→ The task
Output each entry exactly as written.

** Opening Data excerpts block **

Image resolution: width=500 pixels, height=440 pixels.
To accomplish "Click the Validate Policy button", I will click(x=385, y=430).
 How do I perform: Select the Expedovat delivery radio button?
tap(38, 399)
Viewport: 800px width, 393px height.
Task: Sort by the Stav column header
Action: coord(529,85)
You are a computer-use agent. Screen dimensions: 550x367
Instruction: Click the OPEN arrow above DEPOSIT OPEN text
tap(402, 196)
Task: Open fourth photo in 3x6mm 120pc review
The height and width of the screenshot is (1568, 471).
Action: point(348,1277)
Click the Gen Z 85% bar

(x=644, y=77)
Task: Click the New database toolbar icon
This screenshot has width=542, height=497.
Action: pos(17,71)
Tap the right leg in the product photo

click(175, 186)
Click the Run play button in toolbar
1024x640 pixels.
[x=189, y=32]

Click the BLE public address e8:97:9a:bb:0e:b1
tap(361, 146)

** Closing Data excerpts block **

→ The answer
Image resolution: width=500 pixels, height=440 pixels.
To accomplish "Click the Validate Policy button", I will click(x=385, y=430).
 How do I perform: Select the Expedovat delivery radio button?
tap(38, 399)
Viewport: 800px width, 393px height.
Task: Sort by the Stav column header
Action: coord(529,85)
You are a computer-use agent. Screen dimensions: 550x367
Instruction: Click the OPEN arrow above DEPOSIT OPEN text
tap(402, 196)
Task: Open fourth photo in 3x6mm 120pc review
The height and width of the screenshot is (1568, 471).
Action: point(348,1277)
Click the Gen Z 85% bar

(x=644, y=77)
Task: Click the New database toolbar icon
This screenshot has width=542, height=497.
Action: pos(17,71)
Tap the right leg in the product photo

click(175, 186)
Click the Run play button in toolbar
1024x640 pixels.
[x=189, y=32]

Click the BLE public address e8:97:9a:bb:0e:b1
tap(361, 146)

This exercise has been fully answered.